FRANKFORT, Ky. — As other states have primaries and caucuses now, Kentucky is preparing for the May 19 primary Election Day.
Election officials in Kentucky are focusing on security.
Thanks to some new machines that were purchased less than two years ago, there will be a paper record of every single vote in Jefferson County.
“We will be printing 100 percent of the ballots,” Spokesperson for the Jefferson County Board of Elections Nore Ghibaudy said.
That isn’t the case all counties in Kentucky.
“We have 29 counties across the state that don’t have the technology currently in their machines to verify votes after the fact,” said Secretary of State Michael Adams. “There’s not a paper trail.”

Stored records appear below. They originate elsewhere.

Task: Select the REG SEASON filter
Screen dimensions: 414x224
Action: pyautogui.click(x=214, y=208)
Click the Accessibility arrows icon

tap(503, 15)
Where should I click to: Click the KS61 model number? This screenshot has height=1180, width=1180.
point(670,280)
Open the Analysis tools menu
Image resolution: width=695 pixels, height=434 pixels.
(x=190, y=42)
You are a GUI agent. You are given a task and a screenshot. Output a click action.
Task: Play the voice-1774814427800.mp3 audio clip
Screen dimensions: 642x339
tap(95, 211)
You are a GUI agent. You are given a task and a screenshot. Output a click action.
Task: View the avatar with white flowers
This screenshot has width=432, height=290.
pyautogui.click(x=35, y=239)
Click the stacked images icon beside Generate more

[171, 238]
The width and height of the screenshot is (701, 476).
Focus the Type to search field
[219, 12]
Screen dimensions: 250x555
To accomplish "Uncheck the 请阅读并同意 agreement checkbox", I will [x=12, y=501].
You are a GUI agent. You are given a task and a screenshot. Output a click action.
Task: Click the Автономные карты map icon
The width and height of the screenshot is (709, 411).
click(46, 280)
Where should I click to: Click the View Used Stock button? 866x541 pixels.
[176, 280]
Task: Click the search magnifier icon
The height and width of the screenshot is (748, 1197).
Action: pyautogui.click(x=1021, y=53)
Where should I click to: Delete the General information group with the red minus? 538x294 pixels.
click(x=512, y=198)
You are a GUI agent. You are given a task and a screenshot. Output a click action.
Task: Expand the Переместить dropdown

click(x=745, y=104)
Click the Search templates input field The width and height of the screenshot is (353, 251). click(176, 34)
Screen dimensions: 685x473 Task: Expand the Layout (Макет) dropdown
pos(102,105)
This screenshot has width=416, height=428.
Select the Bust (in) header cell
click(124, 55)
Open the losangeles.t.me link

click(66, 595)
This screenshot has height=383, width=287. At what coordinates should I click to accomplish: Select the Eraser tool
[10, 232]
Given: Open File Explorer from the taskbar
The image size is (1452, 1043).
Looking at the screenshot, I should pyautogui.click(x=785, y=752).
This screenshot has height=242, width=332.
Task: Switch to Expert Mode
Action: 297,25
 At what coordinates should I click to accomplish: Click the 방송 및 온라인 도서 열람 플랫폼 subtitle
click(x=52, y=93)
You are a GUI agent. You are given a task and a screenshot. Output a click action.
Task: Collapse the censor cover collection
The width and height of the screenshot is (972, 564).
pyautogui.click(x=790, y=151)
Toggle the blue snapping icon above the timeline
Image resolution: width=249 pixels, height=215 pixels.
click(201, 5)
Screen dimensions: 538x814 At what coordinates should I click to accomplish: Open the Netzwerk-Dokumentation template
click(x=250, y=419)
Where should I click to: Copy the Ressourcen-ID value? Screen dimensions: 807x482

The Secretary of State and director of the State Board of Elections hope the state will play a larger role in funding election security.
The federal government approved $425 million for states to increase their election security at the end of 2019. Kentucky was approved for $6.4 million, with an additional 20 percent coming from the state.
This, after the governor of Florida confirmed Russian hackers did breach the system of two counties in the 2016 election.
“I don’t think its unique to Russia, I think its unique to the change of technology,” said Sec. Adams.
Security precautions have to be different than they used to be in today’s digital age.
In fact, State Board of Elections Director Jared Dearing says he routinely sees foreign IP addresses looking at the elections system, which isn’t uncommon for any large-scale system.
“Oftentimes with systems like that, what you see is code injection or different types of malware people are trying to inject into that system,” Dearing said.
Dearing says firewalls and other security measures block any requests, so security is not compromised.
But more security is better than less, which is why these two agencies are hoping to make the election system even more secure this election season.
“You resolve public concern about foreign threats, but you also resolve public concern about actually counting the votes accurately,” Sec. Adams said.
The goal is to get all counties up to speed.
“As fast as possible, as efficient as possible and definitely 100 percent accurate,” Ghibaudy said.